Another comment on iTunes from Sue:
I don’t have problems with mine slowing down, just with the annoying deficiencies in the programme. Something I always used to find annoying with Microsoft programmes …. well Apple can annoy with the best of them. As someone who cares about how well music should sound - OK, I’m anal when it comes to it - little things like the inability to accurately control the output levels drives me to distraction. I recently made some CDs and found it impossible to produce discs that mixed 60’s, 70’s and 80’s recordings with new recordings at a constant level like I can do on my “old” technology - turntable & cassette deck. The output controls on iTunes are pretty well useless when you’re making CDs and I find the numerous software packages on the market almost impossible to understand. Surely it couldn’t be THAT difficult to reproduce what I can do with my tape deck. Progress. What a laugh.

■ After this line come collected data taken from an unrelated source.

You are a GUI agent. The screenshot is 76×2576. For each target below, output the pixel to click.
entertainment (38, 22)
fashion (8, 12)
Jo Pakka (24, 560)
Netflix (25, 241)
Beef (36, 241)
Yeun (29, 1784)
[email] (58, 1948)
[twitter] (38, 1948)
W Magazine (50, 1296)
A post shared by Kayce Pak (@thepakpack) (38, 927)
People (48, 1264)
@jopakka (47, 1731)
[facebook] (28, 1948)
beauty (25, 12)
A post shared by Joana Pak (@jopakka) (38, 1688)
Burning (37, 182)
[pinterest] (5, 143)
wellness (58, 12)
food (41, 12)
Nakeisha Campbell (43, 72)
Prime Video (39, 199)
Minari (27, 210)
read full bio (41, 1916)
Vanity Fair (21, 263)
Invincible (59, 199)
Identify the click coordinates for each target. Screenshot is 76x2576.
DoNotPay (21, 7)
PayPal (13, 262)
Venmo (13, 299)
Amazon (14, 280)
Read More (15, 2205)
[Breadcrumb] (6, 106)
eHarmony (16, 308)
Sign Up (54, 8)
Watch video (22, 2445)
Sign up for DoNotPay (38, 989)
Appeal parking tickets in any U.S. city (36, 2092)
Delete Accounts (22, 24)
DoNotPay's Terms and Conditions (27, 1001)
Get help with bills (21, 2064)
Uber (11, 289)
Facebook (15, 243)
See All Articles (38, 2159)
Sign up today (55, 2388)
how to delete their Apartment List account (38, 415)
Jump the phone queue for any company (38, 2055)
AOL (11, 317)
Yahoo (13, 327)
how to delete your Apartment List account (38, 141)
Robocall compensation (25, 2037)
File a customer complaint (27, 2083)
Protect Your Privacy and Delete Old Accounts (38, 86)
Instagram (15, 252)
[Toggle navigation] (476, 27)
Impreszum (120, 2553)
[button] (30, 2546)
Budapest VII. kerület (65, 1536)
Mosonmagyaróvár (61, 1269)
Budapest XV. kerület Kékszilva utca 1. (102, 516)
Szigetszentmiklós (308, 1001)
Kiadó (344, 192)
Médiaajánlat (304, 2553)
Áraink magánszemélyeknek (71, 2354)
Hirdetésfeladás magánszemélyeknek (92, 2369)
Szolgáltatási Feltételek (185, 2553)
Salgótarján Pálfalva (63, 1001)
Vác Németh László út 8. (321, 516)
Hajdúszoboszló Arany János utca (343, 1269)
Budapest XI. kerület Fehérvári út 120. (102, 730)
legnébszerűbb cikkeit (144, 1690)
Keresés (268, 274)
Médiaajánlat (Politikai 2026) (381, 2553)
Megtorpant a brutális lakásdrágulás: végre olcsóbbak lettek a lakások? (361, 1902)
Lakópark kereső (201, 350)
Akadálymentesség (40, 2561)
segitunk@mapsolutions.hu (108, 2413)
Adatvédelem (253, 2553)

And some philosophical musings from Joe on the iPhone craze:
There’s a big story in the front page of my local paper about the line of people that were waiting @ the Apple store at the local mall to get the 1st iPhones. I guess people were waiting since Monday in the Apple store in the Big Apple (pun definitely intended!). I share your disdain towards cell phones (it drives me nutty to tell people not to use here in the library, as well as hearing all those obnoxious ring tones go off) & I don’t understand what the big deal is about. Also, a difference between WWII & the War on Terror: WWII, pictures of young men waiting in line in front of recruiting stations in newspapers; War on Terror: pictures of young men waiting in line for XBoxes & iPhones appear instead.